Task brief — Render the entries from the start through the line containing "[x=215, y=53]" as a Markdown table with the columns Row and Line, omitting blank lines and leaving the pictures out.

##### Given data #####

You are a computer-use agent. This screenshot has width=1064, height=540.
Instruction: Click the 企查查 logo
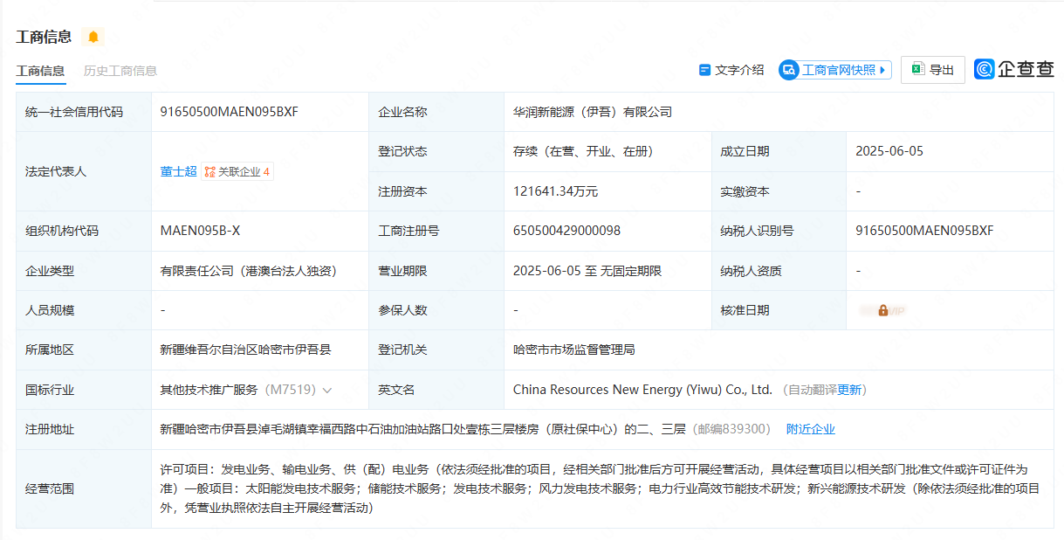pyautogui.click(x=1014, y=70)
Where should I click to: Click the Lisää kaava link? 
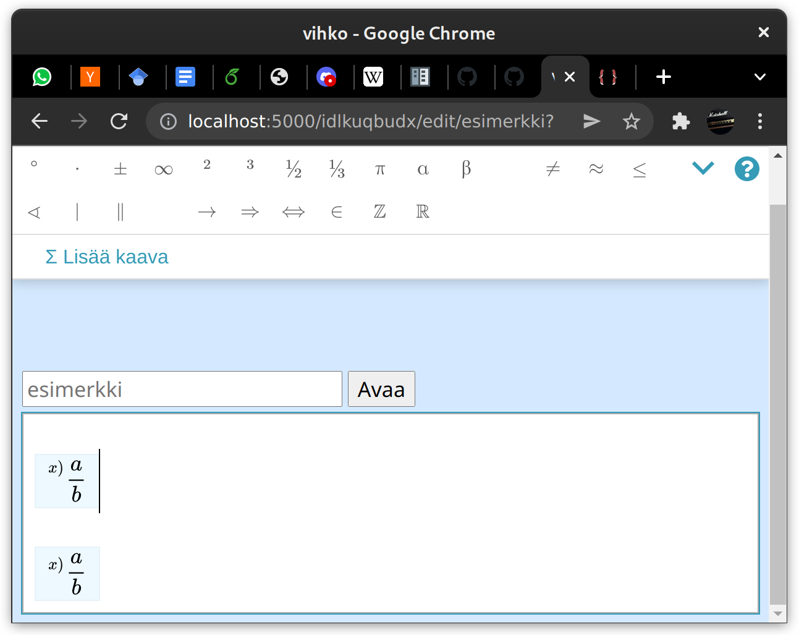(x=106, y=257)
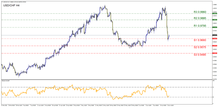Click red S3 price tag on price axis

[x=215, y=53]
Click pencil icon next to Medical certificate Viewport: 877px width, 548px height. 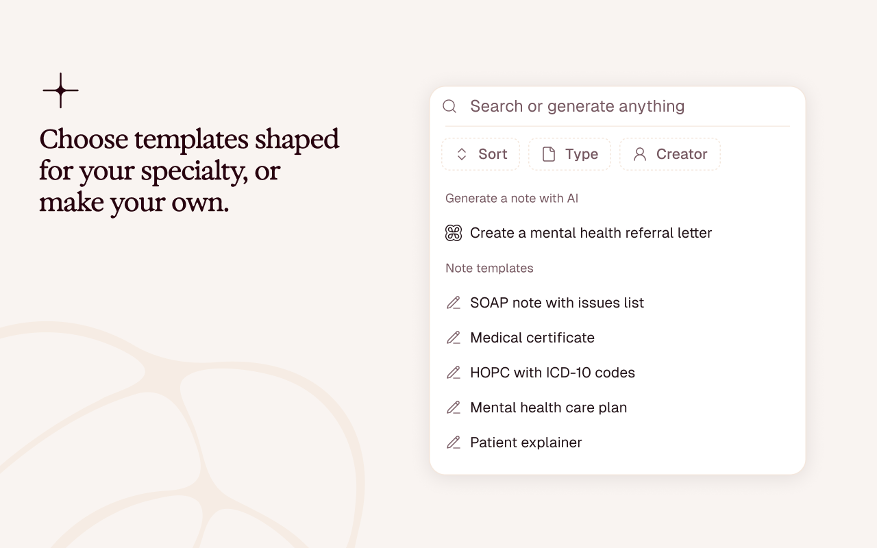coord(454,338)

#####

Output —
| Row | Line |
|---|---|
| 1 | You are a computer-use agent. This screenshot has width=1064, height=540. |
| 2 | Instruction: Click the 企查查 logo |
| 3 | pyautogui.click(x=1014, y=70) |
| 4 | Where should I click to: Click the Lisää kaava link?  |
| 5 | (x=106, y=257) |
| 6 | Click red S3 price tag on price axis |
| 7 | [x=215, y=53] |